══ Records

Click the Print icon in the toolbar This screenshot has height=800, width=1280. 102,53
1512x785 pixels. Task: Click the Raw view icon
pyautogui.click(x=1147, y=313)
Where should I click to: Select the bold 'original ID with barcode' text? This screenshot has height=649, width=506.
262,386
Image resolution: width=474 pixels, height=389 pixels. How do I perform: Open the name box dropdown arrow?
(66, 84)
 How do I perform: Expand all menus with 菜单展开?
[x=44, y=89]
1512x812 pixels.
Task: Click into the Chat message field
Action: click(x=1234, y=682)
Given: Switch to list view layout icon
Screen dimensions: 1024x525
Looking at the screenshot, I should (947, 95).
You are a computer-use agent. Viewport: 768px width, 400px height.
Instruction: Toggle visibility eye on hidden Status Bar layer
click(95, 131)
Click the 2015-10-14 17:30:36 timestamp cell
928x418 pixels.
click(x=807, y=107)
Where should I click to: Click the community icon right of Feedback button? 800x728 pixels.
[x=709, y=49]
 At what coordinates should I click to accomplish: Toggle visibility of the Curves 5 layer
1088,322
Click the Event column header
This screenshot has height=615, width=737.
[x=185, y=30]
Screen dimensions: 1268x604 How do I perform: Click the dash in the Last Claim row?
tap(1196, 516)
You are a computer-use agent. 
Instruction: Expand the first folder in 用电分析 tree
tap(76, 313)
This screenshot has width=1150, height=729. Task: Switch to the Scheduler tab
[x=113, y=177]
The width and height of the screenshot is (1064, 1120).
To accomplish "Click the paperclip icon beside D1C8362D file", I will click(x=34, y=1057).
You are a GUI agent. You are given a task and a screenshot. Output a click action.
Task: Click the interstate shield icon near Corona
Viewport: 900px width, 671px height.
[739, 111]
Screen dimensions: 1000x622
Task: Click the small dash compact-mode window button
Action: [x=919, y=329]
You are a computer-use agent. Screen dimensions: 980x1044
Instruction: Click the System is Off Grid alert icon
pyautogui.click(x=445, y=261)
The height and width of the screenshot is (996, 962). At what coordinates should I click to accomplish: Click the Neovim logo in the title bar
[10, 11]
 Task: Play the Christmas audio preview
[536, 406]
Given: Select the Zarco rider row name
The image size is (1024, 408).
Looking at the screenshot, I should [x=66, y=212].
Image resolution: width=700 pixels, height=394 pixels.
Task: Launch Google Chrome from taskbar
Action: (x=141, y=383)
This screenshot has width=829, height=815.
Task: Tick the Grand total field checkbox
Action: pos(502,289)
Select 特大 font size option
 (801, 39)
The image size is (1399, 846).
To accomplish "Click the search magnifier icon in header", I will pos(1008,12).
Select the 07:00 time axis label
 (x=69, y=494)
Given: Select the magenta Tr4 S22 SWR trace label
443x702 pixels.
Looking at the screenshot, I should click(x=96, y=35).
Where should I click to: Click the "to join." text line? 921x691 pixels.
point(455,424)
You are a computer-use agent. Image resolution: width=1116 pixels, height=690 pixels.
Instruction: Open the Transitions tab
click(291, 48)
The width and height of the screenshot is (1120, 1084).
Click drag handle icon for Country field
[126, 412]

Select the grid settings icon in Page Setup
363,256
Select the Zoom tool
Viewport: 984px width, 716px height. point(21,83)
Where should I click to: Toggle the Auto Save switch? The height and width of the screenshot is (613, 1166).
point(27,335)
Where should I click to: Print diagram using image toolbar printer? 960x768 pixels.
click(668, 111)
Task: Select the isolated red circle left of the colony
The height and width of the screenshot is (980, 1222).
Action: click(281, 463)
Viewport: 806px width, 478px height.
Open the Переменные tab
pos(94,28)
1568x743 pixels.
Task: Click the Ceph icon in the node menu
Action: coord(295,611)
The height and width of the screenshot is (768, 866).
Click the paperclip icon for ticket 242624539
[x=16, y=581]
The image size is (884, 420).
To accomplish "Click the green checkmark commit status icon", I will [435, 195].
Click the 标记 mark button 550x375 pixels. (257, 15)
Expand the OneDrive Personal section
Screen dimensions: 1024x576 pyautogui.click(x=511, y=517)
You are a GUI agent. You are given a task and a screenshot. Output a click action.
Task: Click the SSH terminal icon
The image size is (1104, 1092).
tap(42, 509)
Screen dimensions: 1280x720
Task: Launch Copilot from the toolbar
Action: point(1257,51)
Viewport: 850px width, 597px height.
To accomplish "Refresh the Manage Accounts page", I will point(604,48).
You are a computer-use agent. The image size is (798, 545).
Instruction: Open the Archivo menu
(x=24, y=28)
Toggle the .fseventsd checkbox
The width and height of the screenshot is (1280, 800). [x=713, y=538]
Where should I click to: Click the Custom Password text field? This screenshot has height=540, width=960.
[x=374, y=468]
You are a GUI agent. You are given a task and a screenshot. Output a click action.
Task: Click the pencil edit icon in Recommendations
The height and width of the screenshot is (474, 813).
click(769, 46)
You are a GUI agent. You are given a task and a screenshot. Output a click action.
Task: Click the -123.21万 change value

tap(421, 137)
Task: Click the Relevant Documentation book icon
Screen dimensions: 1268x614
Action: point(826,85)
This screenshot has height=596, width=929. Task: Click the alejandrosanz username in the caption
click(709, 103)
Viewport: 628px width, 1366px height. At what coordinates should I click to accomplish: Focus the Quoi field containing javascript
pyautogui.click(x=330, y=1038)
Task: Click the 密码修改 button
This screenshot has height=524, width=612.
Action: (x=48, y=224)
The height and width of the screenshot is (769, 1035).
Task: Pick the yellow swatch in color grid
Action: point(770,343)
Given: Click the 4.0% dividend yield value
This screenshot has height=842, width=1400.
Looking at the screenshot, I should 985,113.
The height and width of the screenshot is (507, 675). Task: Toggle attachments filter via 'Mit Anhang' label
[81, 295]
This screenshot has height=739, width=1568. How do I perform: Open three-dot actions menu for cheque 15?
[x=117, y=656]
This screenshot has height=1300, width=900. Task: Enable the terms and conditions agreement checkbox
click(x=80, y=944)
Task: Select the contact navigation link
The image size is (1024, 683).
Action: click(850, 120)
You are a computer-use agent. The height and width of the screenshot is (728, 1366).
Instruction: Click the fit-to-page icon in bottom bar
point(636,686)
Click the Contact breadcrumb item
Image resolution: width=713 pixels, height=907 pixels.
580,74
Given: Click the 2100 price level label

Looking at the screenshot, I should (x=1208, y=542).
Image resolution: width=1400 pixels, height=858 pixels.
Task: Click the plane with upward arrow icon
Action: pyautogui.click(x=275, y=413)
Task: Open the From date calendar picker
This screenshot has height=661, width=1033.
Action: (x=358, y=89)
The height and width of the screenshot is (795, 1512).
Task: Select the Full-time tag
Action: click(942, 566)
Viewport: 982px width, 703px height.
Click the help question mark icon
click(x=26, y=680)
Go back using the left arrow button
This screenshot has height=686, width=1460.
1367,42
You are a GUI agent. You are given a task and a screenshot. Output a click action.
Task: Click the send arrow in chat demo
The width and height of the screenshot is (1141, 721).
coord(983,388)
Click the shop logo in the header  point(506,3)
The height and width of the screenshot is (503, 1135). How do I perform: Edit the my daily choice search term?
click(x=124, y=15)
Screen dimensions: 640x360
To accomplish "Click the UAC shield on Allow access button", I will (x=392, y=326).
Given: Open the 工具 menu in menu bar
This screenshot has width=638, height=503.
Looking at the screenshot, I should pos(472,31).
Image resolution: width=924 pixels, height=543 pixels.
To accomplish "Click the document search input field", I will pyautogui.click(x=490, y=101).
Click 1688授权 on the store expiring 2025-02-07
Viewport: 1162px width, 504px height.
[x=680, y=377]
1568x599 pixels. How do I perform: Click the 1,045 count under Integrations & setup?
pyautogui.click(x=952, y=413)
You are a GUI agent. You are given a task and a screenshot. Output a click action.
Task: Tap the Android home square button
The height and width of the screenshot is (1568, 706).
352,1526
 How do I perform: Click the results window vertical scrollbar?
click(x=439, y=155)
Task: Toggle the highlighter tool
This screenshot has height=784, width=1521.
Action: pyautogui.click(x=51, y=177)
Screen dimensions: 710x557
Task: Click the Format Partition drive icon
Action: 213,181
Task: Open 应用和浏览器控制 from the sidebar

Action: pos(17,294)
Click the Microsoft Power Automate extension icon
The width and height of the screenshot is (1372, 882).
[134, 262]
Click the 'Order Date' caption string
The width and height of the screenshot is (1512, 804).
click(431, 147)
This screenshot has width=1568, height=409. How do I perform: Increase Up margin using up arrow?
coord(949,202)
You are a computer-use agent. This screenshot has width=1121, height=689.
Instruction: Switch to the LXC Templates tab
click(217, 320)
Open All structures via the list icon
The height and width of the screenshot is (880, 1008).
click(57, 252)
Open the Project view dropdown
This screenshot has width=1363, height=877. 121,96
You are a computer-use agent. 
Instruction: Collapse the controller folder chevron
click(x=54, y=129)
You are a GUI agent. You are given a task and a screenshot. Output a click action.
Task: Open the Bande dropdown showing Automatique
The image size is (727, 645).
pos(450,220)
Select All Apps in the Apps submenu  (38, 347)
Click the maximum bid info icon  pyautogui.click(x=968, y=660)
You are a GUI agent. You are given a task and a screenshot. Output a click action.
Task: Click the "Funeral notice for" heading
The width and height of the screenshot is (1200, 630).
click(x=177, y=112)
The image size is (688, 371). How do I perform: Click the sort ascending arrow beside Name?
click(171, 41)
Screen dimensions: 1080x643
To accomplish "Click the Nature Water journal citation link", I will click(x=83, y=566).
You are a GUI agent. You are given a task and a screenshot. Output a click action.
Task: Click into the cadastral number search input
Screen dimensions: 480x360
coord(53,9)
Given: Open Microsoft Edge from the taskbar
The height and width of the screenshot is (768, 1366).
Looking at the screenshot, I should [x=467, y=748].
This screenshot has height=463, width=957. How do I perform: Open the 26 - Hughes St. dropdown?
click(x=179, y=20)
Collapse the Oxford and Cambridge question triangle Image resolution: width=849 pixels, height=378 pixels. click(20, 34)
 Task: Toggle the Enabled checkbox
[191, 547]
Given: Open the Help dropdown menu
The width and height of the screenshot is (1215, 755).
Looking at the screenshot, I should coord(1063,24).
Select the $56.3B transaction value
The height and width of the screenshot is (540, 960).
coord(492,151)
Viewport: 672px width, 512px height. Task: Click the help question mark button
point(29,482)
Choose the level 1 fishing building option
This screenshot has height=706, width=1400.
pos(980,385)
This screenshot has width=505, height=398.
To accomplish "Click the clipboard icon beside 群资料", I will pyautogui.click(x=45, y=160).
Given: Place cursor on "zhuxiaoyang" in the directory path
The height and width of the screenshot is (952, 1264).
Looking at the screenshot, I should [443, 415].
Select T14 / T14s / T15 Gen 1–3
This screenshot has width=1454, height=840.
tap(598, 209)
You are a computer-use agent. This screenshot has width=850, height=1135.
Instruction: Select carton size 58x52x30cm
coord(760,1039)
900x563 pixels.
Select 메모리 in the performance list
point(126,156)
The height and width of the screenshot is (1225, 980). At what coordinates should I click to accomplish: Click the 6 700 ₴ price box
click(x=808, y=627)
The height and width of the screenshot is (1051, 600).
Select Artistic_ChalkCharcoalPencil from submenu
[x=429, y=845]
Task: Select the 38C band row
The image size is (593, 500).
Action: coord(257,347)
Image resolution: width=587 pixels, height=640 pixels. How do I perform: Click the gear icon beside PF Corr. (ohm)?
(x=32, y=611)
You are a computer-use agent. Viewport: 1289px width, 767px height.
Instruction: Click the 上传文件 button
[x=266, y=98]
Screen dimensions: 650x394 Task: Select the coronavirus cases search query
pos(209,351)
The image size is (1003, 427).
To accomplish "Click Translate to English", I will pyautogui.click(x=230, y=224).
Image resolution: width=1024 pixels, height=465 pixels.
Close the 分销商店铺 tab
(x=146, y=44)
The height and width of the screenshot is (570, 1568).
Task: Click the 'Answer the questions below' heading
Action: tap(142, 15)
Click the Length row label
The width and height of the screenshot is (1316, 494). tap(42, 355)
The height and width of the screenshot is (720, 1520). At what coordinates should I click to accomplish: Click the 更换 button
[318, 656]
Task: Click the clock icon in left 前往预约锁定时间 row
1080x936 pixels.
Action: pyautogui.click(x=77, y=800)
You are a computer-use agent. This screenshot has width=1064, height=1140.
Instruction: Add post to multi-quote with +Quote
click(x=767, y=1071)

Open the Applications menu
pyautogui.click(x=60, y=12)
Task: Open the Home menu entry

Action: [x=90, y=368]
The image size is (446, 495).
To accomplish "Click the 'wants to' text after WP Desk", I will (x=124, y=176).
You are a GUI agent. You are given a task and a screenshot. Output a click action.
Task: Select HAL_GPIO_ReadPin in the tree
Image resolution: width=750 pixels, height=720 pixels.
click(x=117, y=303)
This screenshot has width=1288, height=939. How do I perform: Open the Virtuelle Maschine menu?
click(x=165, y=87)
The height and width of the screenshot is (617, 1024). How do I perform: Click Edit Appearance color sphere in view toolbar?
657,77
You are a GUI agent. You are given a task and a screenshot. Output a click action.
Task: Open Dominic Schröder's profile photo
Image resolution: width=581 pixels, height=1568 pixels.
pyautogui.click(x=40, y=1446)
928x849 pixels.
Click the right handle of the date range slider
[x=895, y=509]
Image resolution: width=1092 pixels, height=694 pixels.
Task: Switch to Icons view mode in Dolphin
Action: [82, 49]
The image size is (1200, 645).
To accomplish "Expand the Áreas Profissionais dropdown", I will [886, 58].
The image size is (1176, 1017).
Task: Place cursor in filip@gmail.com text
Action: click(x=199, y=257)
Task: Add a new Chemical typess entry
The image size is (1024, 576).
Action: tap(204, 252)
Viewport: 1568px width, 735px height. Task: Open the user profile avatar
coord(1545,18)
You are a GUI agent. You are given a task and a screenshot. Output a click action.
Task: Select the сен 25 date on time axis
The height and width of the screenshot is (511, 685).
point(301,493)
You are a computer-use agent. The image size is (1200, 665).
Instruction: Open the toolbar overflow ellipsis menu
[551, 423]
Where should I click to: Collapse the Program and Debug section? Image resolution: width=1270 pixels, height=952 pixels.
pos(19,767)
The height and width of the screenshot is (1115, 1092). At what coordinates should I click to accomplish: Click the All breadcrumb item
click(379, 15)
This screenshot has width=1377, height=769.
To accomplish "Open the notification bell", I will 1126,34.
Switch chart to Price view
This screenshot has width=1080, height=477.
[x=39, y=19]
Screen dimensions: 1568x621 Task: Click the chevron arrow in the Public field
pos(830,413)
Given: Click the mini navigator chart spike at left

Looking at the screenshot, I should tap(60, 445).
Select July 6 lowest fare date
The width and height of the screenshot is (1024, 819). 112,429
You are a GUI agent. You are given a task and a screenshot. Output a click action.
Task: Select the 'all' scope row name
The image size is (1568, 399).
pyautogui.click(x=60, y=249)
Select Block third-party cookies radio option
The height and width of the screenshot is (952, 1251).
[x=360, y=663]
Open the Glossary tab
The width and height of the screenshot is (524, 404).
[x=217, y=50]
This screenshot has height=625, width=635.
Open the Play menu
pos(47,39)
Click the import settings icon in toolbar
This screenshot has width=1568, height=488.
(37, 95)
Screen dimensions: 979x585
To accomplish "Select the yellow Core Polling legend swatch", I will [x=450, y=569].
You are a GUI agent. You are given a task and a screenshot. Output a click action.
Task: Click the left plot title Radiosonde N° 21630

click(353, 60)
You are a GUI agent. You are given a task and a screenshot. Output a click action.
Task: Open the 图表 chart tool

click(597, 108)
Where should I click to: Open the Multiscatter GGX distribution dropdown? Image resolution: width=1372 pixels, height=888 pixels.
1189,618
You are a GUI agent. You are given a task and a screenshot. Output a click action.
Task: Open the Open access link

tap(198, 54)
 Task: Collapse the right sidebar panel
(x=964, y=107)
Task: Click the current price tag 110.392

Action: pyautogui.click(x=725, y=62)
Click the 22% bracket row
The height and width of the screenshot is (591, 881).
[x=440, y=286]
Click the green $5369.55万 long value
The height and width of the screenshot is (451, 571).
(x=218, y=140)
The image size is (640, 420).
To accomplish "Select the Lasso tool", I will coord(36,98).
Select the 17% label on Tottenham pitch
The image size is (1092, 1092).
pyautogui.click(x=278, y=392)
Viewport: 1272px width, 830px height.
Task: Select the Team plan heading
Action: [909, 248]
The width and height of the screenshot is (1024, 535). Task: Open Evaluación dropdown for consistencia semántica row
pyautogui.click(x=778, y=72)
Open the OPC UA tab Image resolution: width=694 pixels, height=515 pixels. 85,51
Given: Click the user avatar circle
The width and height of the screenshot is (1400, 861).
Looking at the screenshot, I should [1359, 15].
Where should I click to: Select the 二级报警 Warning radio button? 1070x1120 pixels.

════

# Problem details
Every line above that includes the string "green" needs to be copied.

# Exercise response
To accomplish "Click the green checkmark commit status icon", I will [435, 195].
Click the green $5369.55万 long value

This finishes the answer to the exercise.